Outstanding questions
Just how the GDPR will apply even within the EU is still not entirely clear – a great deal of guidance and national legislation remains to be put in place and there is accordingly a degree of uncertainty as to just how the new regime will be interpreted and enforced.
In addition to the issues above, there are a number of open questions to which the answers are not as clear as one might hope. Some of those questions are as follows:
- How will enforcement of the GDPR work? Will we see EU supervisory authorities seeking to engage with controllers (and processors) in Guernsey and Jersey directly or will they seek to work through the local regulators? Article 50 of the GDPR states that the Commission and supervisory authorities should take appropriate steps to develop international cooperation mechanisms to facilitate the effective enforcement of legislation for the protection of personal data – how these mechanisms will operate in practice remains to be seen.
- The role of EU representatives for controllers and processors in ‘adequate’ jurisdictions. Article 27 of the GDPR requires controllers and processors that are not established in the EU, but offer goods or services to data subjects in the EU or which (monitor their behaviour) to appoint an EU-based representative to provide a point of contact for individuals and local data protection authorities. How will adequacy (and Article 50 international co-operation) interact with this obligation (if at all)?

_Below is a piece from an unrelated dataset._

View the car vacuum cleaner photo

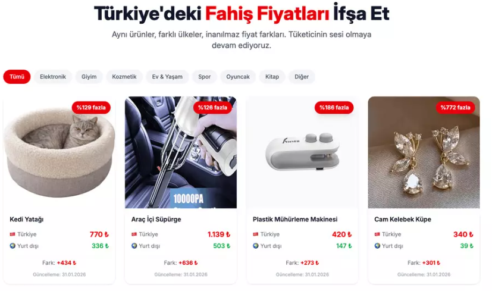(x=181, y=152)
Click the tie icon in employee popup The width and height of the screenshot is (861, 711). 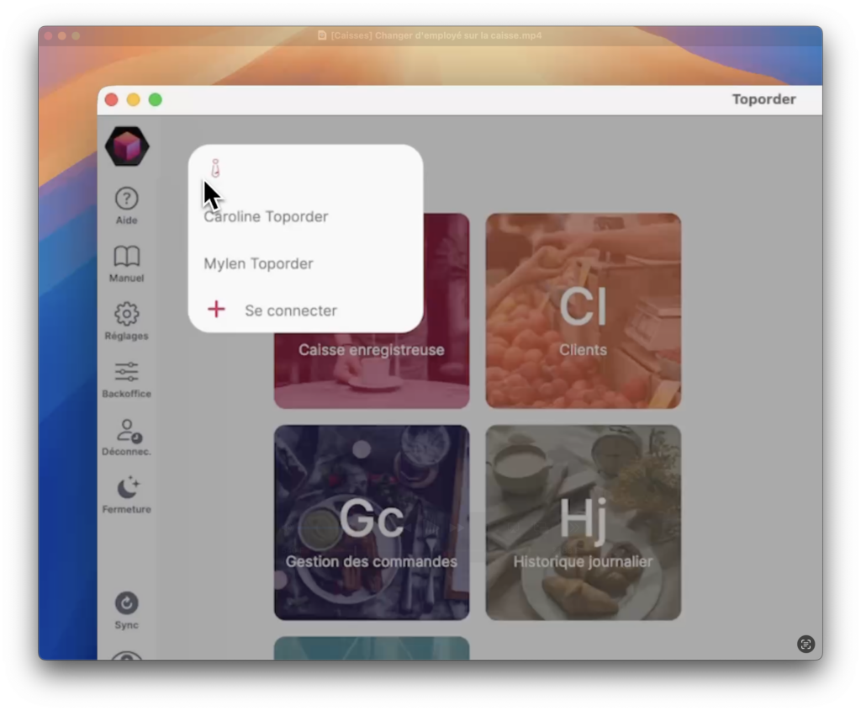click(x=215, y=168)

- What is the status of Channel Islands legal and regulatory obligations? A number of provisions in the GDPR require that certain types of processing - including processing of personal data based on a legal obligation to which the controller is subject in Article 6(1) (c) of the GDPR - must have a basis in EU or Member State law. What is not clear is the extent to which the law of an adequate jurisdiction will come within this requirement. This issue - how controllers in an adequate third country can reconcile the requirements of local law and regulation with the provisions of the GDPR - is a critical one that is yet to be resolved.

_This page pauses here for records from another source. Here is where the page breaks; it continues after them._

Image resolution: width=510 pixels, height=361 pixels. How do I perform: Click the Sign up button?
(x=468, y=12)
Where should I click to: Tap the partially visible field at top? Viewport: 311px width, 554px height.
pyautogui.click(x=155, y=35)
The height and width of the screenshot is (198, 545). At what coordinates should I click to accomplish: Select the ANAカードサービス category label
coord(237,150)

- What does ‘large scale’ mean in a Channel Islands context? Both the DPGL (at Section 47) and the DPJL (at Article 24) replicate the obligations of Article 37 of the GDPR in requiring the appointment of a data protection officer for all public authorities and where the core activities of the controller or the processor involve ‘regular and systematic monitoring of data subjects on a large scale’ or where the entity conducts large scale processing of special categories of personal data. Does ‘large scale’ mean something different in small jurisdictions such as Guernsey and Jersey? Or should controllers and processors in a Channel Islands context take as their benchmark their peers in larger jurisdictions within the EU?

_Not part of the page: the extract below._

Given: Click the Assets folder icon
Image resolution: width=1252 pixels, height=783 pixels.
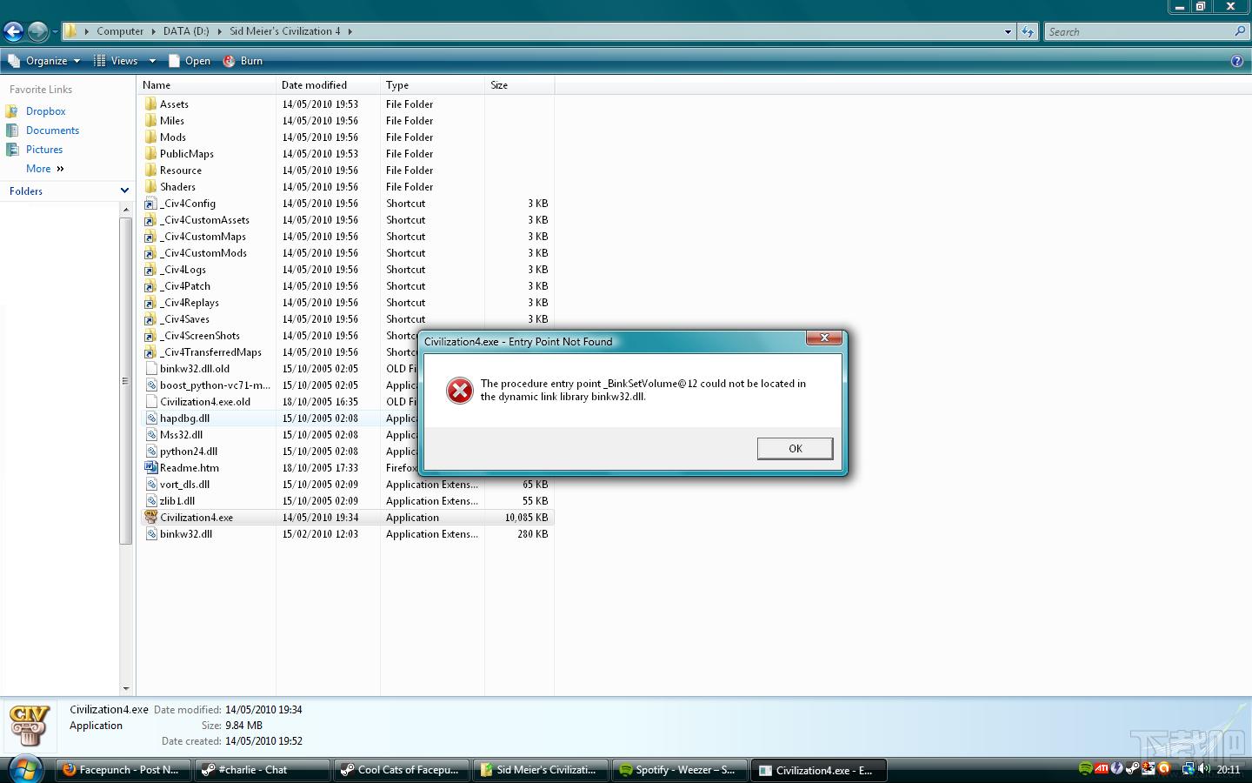Looking at the screenshot, I should click(151, 104).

- Will the UK be considered a third country following Brexit? If so, will it have an adequacy finding? Nothing is at all clear. Given the proximity of the Channel Islands to the UK and the overlap between businesses operating in both locations, or referring business between locations, this is another critical question.
These are just some of the questions with which controllers, processors and the authorities in the Channel Islands are confronted with in getting to grips with the GDPR and its local equivalents. It is becoming ever more evident that the real work may just be beginning on 25 May 2018.